(Extracted material)

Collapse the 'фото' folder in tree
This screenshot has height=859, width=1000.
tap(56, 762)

(End Extracted material)
(Extracted material)

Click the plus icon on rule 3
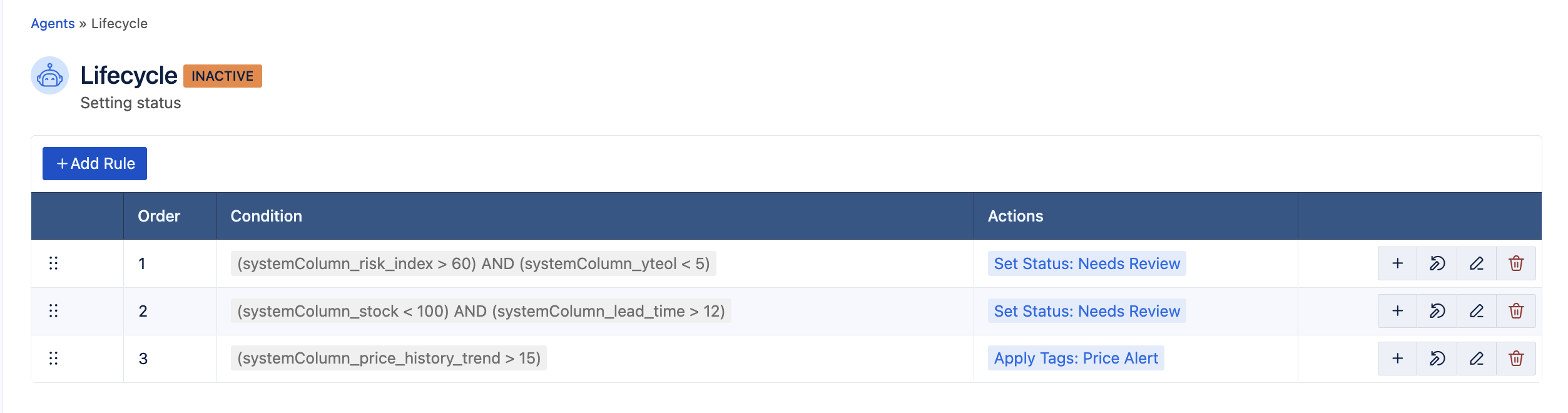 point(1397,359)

(End Extracted material)
(Extracted material)

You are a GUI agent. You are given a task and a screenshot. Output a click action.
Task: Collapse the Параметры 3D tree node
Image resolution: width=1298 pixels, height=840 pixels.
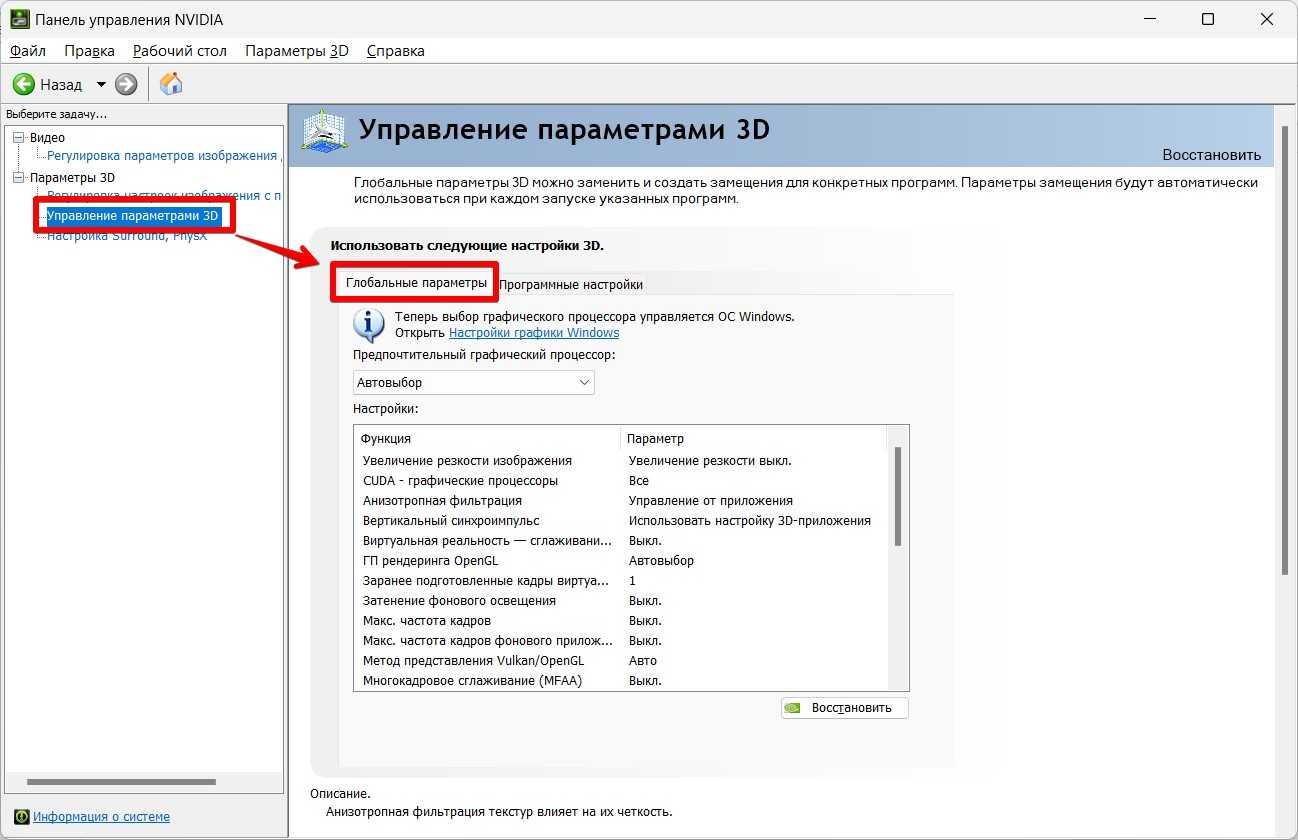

(End Extracted material)

Find "tree" in the data above. Report each line where it appears.

Collapse the 'фото' folder in tree
Task: Collapse the Параметры 3D tree node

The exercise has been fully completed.